Speaking to reporters on Wednesday, Zubiri said the revival of the oversight committee will give former senator and now Department of Information and Communications (DICT) Secretary Gregorio Honasan II a venue to answer questions about the agency’s confidential funds.
“We will tackle it the soonest possible time,” Zubiri said referring to the resolution filed by Senate President Vicente Sotto III and Senator Panfilo Lacson proposing to revive a special Senate panel to look into the disbursement of intelligence funds of various government agencies.
“We’ll fast track the approval of the oversight committee so that Senator Lacson and (Senate President) Sotto could take actions on the accusations against Secretary Honasan. He would be given a venue, a chance to answer the accusations against him,” he further said, speaking partly in Filipino.
Sotto and Lacson proposed the revival of the special committee following the resignation of Eliseo Rio Jr. as an undersecretary of the DICT.
Rio had questioned the supposed lack of transparency in the disbursement of hundreds of millions of pesos in confidential funds which were used for intelligence activities, which he said are not under the agency’s mandate.
Rio, meanwhile, pointed out that it was Honasan who had sought the confidential fund for the DICT when he was still a senator.
He also noted that after the former senator assumed his post as DICT chief, he had been left out of key decision-makings which are crucial to his role as undersecretary of operations.
“No one is above the law.
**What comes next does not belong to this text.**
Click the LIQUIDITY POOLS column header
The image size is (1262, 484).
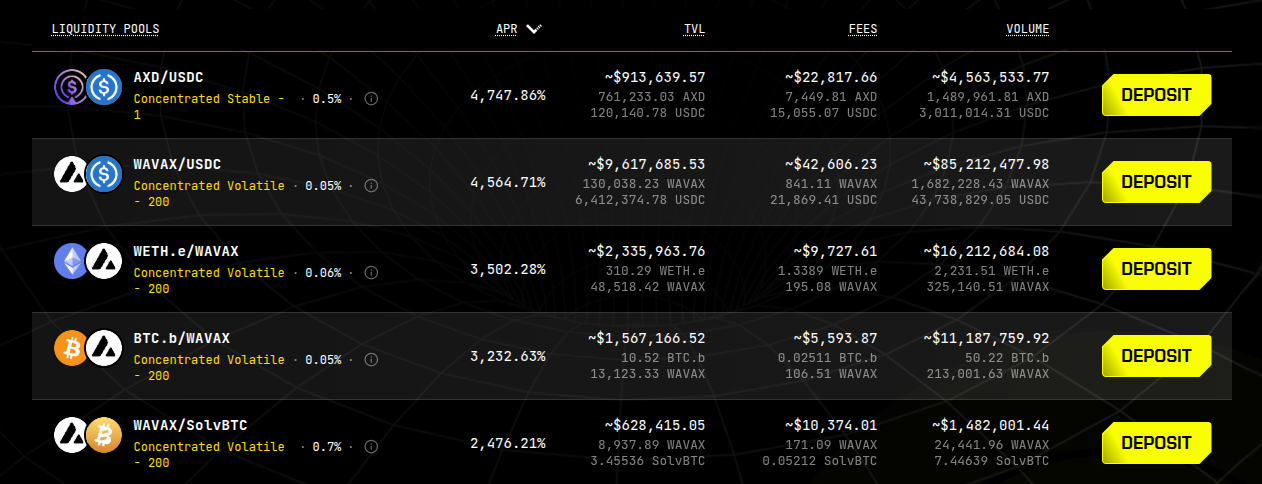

We know that we are close with [former] Senator Honasan, but if there’s this such an accusation, what we can do is to fast track the approval of this committee so that he will be given the venue to answer these questions if there was indeed mismanagement or misuse of funds,” Zubiri went on.
Zubiri said he and his colleagues have yet to talk with both Honasan and Rio about the issue.
“We have not talked with former Undersecretary Rio, we’d leave it at that. All we know is what we read in the newspapers,” he said.
“So far, we have not heard the side of Secretary Honasan,” he added.
“A lot of people were surprised. You know, a lot of us believe that he is a man of integrity. [Former] Senator Honasan has always conducted himself with integrity in the Senate that is why we were surprised if there any truth to it or not. That’s why we need to know what happened to the intelligence funds,“ he further said.
Other agencies, too
Zubiri said the committee would look into how other government agencies use their confidential and intelligence funds.
“This committee we are creating is not only for [former] Senator Honasan or the DICT, this also covers other agencies who have confidential funds at intelligence funds,”
This as he described the said funds as one of the “most abused.”
“Being confidential in nature, it’s hard to account this, so it’s often abused,” he said.
“That’s a very abused fund. Very abused fund and you can check with the Commission on Audit. They are the one who really complains, gets frustrated because these funds are not properly used,” he added.
Zubiri also believes some agencies who have intelligence funds do not even need it.
“Even local government units have intelligence funds, other offices of government that I think don’t even need these funds,” he said.
“Of course, you need intel funds for the military, PNP [Philippine National Police], the National Security Agency, they need the funds, obviously. Even the Office of the President because the identities of terrorists often comes from the Office of the President. But there are other agencies who don’t need intelligence and confidential funds, but they get it,” he said.
“It’s by the billions of pesos in each calendar year of our national budget,” he added.
The senator noted the oversight committee would also come up with a remedial legislation to clear out the guidelines of the use of intelligence funds.